97% de Libanaises refaites : L’ONU demande au Liban d’arrêter les mutilations féminines

Le Liban a dépassé l’Egypte au classement des pires pays pratiquant les mutilations féminines. En effet, l’Egypte détenait jusqu’à présent le record du pire pays, avec 95% de femmes excisées. Mais c’est sans compter les nouveaux chiffres alarmants sur la chirurgie de masse au Liban (surnommé « La Mecque de la Chirurgie esthétique ») : 97% des Libanaises seraient déjà passées sous le bistouri avant l’âge de 25 ans.

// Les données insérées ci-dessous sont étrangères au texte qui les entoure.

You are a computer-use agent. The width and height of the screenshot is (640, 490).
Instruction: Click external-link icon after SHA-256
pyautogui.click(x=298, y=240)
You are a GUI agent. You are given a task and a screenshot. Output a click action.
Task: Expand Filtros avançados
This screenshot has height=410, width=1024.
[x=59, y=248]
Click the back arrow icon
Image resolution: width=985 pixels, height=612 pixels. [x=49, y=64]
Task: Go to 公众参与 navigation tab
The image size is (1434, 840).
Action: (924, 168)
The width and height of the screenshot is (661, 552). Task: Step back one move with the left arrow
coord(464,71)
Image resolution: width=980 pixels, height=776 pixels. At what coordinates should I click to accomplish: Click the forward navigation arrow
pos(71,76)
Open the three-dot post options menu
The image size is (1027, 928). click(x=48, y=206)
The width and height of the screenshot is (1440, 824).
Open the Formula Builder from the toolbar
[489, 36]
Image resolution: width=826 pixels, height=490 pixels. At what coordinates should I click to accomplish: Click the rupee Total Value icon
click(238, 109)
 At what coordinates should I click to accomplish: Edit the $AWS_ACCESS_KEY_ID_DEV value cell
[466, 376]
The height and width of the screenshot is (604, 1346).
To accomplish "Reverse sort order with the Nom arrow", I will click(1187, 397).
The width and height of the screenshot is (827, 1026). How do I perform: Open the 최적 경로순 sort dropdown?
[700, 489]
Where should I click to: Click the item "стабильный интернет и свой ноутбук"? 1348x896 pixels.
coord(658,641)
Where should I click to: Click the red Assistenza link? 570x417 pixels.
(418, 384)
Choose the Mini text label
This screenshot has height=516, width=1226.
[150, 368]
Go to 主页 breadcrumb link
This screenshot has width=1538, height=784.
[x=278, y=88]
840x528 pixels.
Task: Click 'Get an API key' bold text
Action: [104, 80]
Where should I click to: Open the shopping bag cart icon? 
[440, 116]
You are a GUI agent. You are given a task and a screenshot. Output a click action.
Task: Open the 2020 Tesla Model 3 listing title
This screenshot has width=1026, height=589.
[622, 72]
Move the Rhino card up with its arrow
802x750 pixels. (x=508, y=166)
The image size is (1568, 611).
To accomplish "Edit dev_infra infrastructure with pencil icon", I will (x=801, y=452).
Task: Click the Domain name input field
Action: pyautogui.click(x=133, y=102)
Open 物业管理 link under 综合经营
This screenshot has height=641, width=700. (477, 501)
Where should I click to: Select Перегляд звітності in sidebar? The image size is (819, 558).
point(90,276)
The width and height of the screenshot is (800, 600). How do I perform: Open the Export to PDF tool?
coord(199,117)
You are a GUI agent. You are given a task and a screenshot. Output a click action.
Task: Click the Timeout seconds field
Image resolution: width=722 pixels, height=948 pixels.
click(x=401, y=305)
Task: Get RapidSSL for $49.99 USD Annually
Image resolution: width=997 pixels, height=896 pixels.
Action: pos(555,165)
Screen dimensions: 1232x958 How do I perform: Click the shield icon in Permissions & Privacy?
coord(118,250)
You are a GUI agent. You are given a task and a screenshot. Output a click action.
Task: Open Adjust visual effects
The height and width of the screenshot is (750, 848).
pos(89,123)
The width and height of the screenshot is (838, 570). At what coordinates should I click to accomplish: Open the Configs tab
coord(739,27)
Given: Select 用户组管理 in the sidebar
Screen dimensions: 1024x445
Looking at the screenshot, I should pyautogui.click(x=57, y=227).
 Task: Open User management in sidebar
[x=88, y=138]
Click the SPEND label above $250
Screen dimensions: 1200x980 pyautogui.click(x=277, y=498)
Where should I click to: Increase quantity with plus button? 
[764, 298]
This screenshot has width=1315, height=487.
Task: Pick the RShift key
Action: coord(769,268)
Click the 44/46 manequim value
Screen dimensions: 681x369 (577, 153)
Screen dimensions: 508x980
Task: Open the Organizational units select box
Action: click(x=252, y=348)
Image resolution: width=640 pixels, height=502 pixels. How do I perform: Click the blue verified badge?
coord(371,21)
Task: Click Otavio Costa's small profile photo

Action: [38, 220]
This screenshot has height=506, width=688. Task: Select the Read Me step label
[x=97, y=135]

Cette situation alarmante s’expliquerait par le fait que les Libanaises ont un meilleur pouvoir d’achat que bien des femmes orientales, ce qui leur donne accès à la chirurgie comme investissement sur l’avenir, chose que ne peuvent pas se permettre leurs voisines Palestiniennes. En effet, outre les hymens recousus qui sont une opération nécessaire pour être mariables, l’institution du mariage traditionnel libanais et la faible qualité attractive des hommes libanais pousserait les femmes à rechercher le plus riche comme seul critère : il s’agirait de l’investissement avec le plus haut retour sur investissement dans le pays.

Une étude sondant 900 jeunes Libanaises a voulu déterminer à quoi elles voulaient ressembler en décidant de charcuter leur visage. 96% ont répondu « à une femme blanche », 4% « à une eurasienne » et 0% « à une femme africaine ».

Des rumeurs prétendent que ce reclassement par l’ONU serait apparu après qu’un des princes saoudiens chargés de la commission des droits des femmes a découvert que sa 3e épouse libanaise avait elle aussi eu recours à la chirurgie esthétique pour ressembler à une femme blanche.